*Reading text*
One of the hot topics at SXSW I picked up on this year is the Internet of Things. Devices of all kinds are receiving better sensors, are collecting more and diverse kinds of data, and are Internet connected to paired sites that help customers process, review, view, consider, and even recommend or nudge towards new behaviors and habits.
For example, my Withings scale is WIFI connected and uploads my weight and lean muscle composition to my account each time I use it. I can set goals for myself, and see how I’m doing on a daily basis. Joined with a Withings blood pressure cuff that hooks to my iPhone, I can monitor my tendency towards pre-hypertension, and adjust workouts, salt, and medications as needed.
Triathletes and other athletes have been using similar technology for many years now—my Garmin GPS watch pairs to a heart rate monitor, bike computer, and foot pedometer, so when I’m swimming, biking, or running, I can track my progress and upload my data to the Garmin site for later review.
Now these technologies are coming to the mainstream consumer. Users who wear a Nike Fuelband can see how active they are in the ‘in-between’ points of the day, set goals for themselves, and, as Esther Dyson noted in her discussion, “nudge” their behaviors towards positive outcomes. If you’re close to a goal of a certain number of steps, for example, you might walk the dog just one more block to hit it.

Source records
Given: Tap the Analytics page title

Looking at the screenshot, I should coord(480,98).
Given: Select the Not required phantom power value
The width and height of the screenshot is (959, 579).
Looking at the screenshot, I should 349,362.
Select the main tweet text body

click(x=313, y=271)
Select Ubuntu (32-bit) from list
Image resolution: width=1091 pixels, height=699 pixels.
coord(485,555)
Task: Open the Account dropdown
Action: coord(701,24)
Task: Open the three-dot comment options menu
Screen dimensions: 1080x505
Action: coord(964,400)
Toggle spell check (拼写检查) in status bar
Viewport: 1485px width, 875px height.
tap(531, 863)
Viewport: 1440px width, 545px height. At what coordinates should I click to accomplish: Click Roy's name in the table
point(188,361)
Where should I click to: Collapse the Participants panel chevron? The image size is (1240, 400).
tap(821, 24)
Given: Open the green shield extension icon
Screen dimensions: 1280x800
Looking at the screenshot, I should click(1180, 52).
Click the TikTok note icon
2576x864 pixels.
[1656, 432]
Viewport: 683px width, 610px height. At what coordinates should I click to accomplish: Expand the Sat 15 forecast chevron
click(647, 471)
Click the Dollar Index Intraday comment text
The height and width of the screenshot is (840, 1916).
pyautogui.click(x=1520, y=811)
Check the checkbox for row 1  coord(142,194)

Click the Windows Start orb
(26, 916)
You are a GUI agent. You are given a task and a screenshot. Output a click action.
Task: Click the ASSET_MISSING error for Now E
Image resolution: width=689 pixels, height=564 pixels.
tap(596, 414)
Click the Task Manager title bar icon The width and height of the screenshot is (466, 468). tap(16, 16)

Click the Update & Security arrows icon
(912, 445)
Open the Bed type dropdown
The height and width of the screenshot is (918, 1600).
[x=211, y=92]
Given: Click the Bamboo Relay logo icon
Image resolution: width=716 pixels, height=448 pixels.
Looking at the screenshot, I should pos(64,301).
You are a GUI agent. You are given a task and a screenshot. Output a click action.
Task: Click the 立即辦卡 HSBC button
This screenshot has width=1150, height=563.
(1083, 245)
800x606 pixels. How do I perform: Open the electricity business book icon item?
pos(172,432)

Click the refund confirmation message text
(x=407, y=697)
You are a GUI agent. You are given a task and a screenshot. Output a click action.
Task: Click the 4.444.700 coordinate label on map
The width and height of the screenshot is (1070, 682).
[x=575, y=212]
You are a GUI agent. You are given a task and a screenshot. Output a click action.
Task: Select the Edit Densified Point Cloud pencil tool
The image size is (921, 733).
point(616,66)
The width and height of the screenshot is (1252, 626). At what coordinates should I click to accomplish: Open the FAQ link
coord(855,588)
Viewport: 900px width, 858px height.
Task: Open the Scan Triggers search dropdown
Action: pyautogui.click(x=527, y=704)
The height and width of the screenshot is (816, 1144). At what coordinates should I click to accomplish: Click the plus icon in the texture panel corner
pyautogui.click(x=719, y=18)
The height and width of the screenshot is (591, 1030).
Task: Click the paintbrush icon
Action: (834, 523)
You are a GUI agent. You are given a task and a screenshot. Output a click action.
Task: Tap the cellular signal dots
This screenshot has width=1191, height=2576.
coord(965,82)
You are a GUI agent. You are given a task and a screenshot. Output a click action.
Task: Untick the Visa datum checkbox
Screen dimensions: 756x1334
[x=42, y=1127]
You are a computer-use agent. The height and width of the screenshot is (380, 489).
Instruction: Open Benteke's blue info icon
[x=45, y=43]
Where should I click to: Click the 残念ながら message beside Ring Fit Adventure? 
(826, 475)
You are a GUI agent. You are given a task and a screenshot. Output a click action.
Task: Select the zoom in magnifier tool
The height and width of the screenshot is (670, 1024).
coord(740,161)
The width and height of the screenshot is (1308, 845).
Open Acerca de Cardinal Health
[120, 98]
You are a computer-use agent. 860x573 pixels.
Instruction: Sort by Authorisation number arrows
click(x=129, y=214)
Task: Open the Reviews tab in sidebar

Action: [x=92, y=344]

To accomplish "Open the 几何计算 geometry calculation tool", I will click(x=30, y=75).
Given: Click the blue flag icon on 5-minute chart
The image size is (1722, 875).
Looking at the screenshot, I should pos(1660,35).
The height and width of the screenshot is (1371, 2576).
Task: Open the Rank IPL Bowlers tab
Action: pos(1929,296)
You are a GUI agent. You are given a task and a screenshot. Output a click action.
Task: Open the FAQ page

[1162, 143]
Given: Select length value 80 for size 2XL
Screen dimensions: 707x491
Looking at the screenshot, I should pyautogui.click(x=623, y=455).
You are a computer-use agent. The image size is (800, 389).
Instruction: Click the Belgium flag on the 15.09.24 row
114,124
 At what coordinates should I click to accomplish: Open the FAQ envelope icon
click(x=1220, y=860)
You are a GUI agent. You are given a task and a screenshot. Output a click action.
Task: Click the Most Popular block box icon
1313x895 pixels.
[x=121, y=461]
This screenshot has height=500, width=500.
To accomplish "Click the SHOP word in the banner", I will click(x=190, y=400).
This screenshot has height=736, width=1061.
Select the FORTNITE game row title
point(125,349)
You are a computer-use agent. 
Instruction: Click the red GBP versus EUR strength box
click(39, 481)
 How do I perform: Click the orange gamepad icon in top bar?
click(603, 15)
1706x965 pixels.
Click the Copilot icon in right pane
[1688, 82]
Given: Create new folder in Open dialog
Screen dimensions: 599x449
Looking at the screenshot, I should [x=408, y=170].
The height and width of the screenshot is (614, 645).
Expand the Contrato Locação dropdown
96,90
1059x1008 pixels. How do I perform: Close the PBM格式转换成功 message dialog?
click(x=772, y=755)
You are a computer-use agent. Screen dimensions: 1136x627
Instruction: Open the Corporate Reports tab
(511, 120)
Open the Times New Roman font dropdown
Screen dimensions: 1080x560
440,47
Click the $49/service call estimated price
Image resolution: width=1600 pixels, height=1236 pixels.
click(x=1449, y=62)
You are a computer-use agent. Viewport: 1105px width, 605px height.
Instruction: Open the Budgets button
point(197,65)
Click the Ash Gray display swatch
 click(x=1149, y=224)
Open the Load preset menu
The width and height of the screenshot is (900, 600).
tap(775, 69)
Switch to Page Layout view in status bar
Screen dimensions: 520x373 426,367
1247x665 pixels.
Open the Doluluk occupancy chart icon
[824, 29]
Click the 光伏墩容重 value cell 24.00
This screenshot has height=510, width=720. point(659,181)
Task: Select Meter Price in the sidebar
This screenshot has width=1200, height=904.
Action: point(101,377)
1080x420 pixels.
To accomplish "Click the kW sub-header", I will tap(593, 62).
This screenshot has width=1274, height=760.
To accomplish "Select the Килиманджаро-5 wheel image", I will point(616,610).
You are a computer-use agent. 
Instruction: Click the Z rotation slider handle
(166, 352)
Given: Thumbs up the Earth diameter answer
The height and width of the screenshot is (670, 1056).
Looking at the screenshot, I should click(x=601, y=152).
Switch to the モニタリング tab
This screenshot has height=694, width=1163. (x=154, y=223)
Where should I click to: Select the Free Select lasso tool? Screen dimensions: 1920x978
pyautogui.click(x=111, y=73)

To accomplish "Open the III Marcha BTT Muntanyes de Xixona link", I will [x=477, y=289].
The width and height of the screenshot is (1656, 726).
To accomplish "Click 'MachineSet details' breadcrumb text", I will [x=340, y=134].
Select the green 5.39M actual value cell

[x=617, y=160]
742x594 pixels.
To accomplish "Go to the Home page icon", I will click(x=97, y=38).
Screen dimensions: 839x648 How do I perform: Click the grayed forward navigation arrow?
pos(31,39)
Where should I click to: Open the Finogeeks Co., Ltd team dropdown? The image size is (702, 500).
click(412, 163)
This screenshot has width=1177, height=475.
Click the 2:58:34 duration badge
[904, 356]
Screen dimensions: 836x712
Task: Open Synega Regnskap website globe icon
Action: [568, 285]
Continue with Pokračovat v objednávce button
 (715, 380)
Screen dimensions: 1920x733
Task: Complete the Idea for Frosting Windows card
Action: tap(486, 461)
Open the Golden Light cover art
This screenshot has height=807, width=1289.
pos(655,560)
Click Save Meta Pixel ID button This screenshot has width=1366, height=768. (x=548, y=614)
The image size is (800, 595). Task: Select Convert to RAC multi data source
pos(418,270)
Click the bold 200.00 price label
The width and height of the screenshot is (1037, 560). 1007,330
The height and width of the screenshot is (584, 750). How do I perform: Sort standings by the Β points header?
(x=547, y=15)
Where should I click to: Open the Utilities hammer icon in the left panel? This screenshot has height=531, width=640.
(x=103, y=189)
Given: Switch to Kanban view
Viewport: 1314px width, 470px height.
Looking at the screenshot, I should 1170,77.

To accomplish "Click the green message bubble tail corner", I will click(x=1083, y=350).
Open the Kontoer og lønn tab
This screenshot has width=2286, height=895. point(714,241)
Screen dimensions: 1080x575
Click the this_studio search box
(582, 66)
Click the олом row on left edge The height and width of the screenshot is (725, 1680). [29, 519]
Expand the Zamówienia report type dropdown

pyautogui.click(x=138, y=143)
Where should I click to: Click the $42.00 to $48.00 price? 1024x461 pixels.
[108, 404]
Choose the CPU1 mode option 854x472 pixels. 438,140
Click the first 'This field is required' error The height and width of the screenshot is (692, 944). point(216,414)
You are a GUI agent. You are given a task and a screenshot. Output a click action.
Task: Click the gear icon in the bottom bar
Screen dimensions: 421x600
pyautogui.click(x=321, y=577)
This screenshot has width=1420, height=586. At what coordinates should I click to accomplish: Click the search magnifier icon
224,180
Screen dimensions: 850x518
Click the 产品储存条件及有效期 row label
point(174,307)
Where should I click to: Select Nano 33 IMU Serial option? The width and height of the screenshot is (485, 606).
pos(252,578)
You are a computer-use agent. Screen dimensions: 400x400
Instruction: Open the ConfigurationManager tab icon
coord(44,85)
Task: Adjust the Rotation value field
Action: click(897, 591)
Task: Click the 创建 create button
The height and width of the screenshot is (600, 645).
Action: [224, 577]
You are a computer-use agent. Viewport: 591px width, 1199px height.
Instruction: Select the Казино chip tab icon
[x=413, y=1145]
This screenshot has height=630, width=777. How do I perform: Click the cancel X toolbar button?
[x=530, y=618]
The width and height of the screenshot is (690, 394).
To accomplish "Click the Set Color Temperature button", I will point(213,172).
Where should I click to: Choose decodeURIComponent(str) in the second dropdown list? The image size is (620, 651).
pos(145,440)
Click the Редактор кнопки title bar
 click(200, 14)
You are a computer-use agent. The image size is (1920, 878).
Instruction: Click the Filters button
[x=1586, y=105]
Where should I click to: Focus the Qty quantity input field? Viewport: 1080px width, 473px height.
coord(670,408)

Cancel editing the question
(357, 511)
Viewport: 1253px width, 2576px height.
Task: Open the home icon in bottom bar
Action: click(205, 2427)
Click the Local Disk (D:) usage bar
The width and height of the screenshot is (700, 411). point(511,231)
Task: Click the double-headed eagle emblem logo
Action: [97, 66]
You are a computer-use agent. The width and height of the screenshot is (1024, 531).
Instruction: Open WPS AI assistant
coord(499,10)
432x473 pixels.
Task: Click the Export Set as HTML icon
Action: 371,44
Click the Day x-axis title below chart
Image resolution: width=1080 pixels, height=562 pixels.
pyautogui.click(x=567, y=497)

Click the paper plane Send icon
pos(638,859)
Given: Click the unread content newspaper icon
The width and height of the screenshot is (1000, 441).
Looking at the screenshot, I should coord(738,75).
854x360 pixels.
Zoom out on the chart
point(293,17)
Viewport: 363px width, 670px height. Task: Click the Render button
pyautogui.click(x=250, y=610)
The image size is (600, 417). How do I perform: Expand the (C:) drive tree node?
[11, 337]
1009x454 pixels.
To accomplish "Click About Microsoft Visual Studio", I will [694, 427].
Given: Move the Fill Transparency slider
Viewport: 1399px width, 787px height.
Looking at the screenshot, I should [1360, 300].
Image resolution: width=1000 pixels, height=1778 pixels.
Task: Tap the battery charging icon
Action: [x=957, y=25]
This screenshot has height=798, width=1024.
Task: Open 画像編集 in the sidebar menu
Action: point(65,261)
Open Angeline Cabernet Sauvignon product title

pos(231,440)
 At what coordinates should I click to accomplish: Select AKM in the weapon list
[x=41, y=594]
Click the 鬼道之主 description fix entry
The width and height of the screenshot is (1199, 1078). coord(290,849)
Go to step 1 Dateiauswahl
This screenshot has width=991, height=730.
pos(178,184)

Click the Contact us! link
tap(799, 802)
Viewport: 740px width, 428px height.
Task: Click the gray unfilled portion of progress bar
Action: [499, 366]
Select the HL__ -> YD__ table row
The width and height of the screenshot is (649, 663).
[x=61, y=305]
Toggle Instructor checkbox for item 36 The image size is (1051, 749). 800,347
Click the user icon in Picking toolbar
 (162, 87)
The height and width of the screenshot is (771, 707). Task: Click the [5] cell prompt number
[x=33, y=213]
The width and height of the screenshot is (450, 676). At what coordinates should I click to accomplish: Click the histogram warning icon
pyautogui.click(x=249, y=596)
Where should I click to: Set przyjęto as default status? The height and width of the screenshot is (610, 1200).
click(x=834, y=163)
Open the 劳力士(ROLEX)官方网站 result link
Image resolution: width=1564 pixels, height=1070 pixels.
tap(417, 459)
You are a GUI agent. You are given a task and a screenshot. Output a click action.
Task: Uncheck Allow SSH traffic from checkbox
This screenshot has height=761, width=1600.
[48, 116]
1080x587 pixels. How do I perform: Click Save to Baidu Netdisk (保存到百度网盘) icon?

*What to produce*
Summarize the text on the Internet of Things in two sentences. The records play no part in the work that comes next.

*Exercise response*
The Internet of Things, a hot topic at SXSW this year, involves devices that gain better sensors, collect more diverse data, and connect to paired sites that help users review that data and nudge them toward new habits. Examples include a Withings scale and blood pressure cuff for tracking weight and blood pressure and a Garmin GPS watch long used by athletes, while mainstream consumer devices such as the Nike Fuelband now let users set activity goals and nudge their behavior toward positive outcomes.